Laurent Gagnebin : Dieu aime le monde (#3)
Ils forment en quelque sorte notre “comité de parrainage théologique” et ont accepté de nourrir notre réflexion sur le thème du Grand Kiff. Onze théologiens prennent la parole sur ce blog…
Le Monde est à nous
Oui, le monde est à nous, pour nous y inscrire dans une lutte sans relâche pour l’humanisation, en Dieu, de l’Homme. Cela dit, nos choix, nos actions et nos engagements ne sont pas en la seule faveur des êtres humains. Tout ce qui a été écrit dans les deux parties précédentes porte la marque d’un exclusivisme réduisant notre monde à sa dimension humaine. Un tel propos est aujourd’hui insoutenable, impossible et impensable. Le monde, c’est l’univers entier avec ses dimensions minérale, végétale et animale. Nous le savons bien et, en même temps, nous ne le savons pas, ou pas assez. S’engager pour notre monde, c’est mener un combat écologique. La fraternité choisie, c’est une solidarité cosmique assumée. Théodore Monod aimait à citer le poète Francis Thompson qui avait écrit : “Celui qui cueille une fleur dérange une étoile”. Il y a une solidarité de fait du cosmos ; il s’agit pour nous de la respecter (le respect de la vie, disait Albert Schweitzer), assurément, mais surtout de la retrouver, de la restaurer, de la ressusciter. La solidarité entre les êtres vivants n’est pas qu’un état, elle est un combat. C’est là que notre liberté correspond à des engagements. “Au contact de la nature, nous découvrons la solidarité qui nous lie au reste des êtres vivants et par conséquent la responsabilité que nous avons envers eux”, déclare Théodore Monod dans ses entretiens avec Sylvain Estibal (Terre et ciel, 1999).

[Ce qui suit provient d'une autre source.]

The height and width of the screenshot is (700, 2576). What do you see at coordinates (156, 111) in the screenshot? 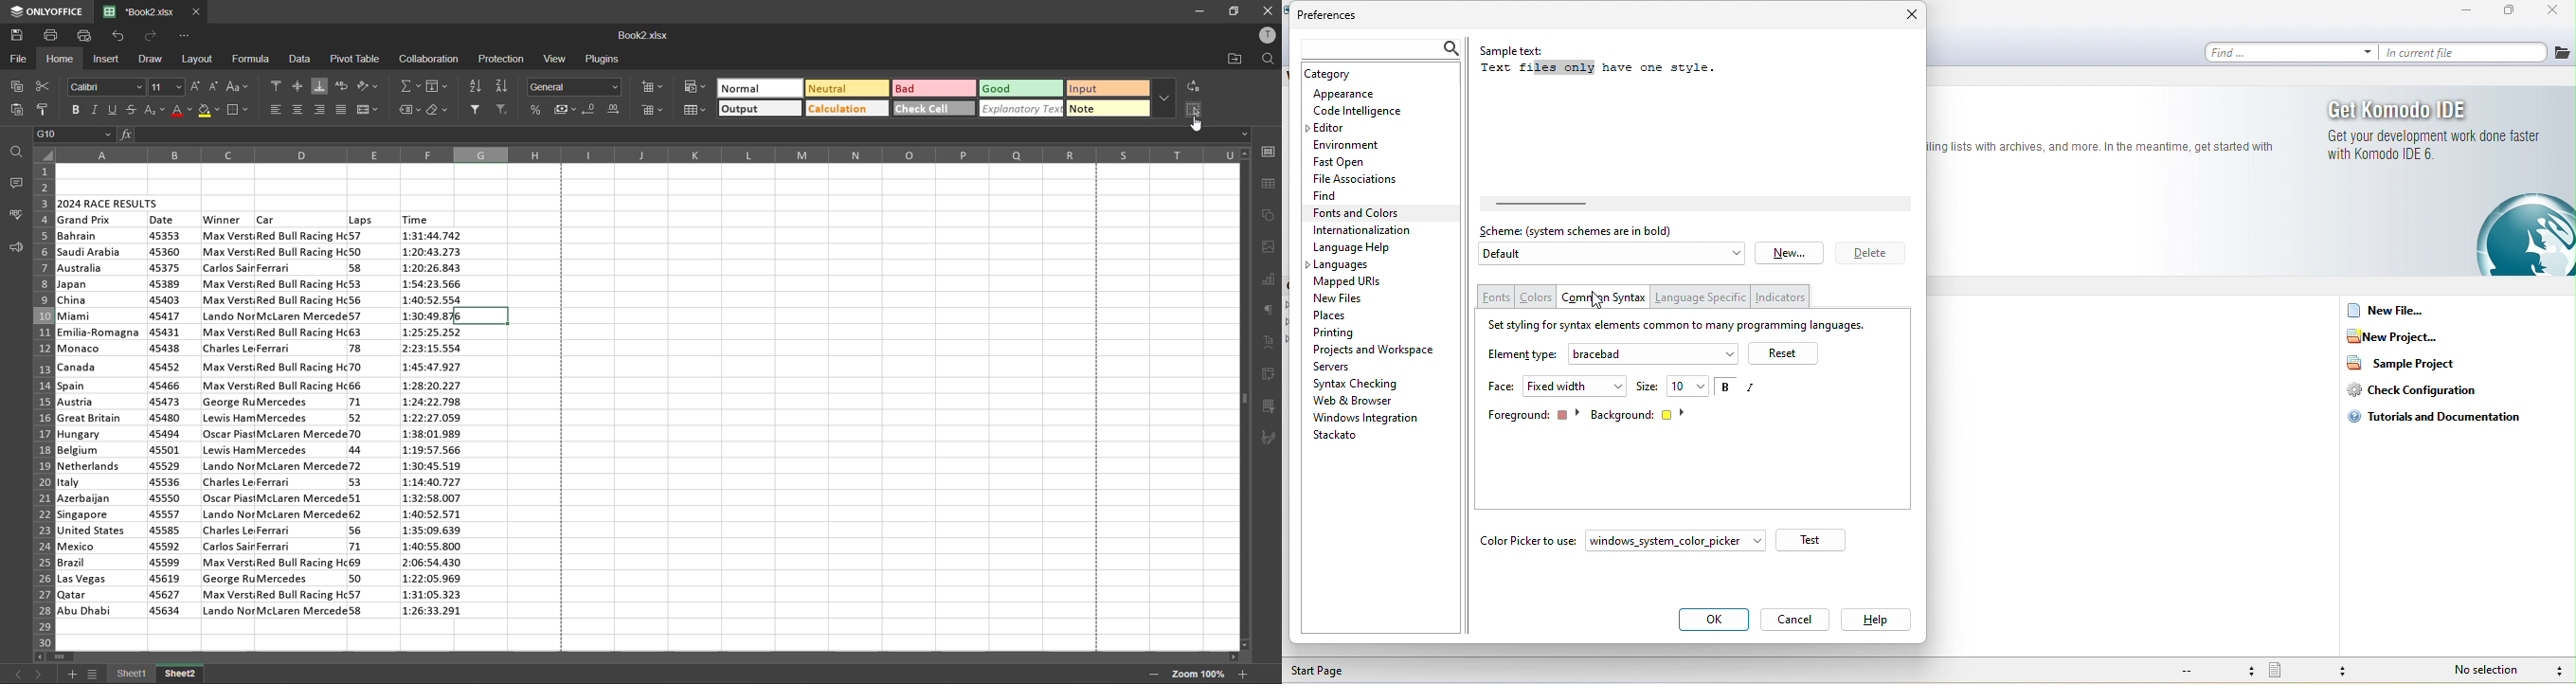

Dans le fameux récit biblique dit de la tempête apaisée, nous voyons les disciples de Jésus dans la barque avec lui (embarqués). Terrorisés par le déchaînement des vents et des flots, ils l’appellent à l’aide et s’écrient : “Au secours, Seigneur, nous périssons !” Jésus répond à leur prière, maîtrise et apaise la tempête (Mt 8,25). À l’heure actuelle, ce sont plutôt les éléments naturels, les airs, les eaux et la terre, dominés et écrasés par l’être humain, qui se tournent vers le Sauveur et déclarent : “Au secours, Seigneur, nous périssons”. Comme je l’ai dit, tout au début de cet article, c’est bien Dieu qui, dans un renversement significatif, nous appelle au secours pour ce combat et nous redit alors de veiller avec lui.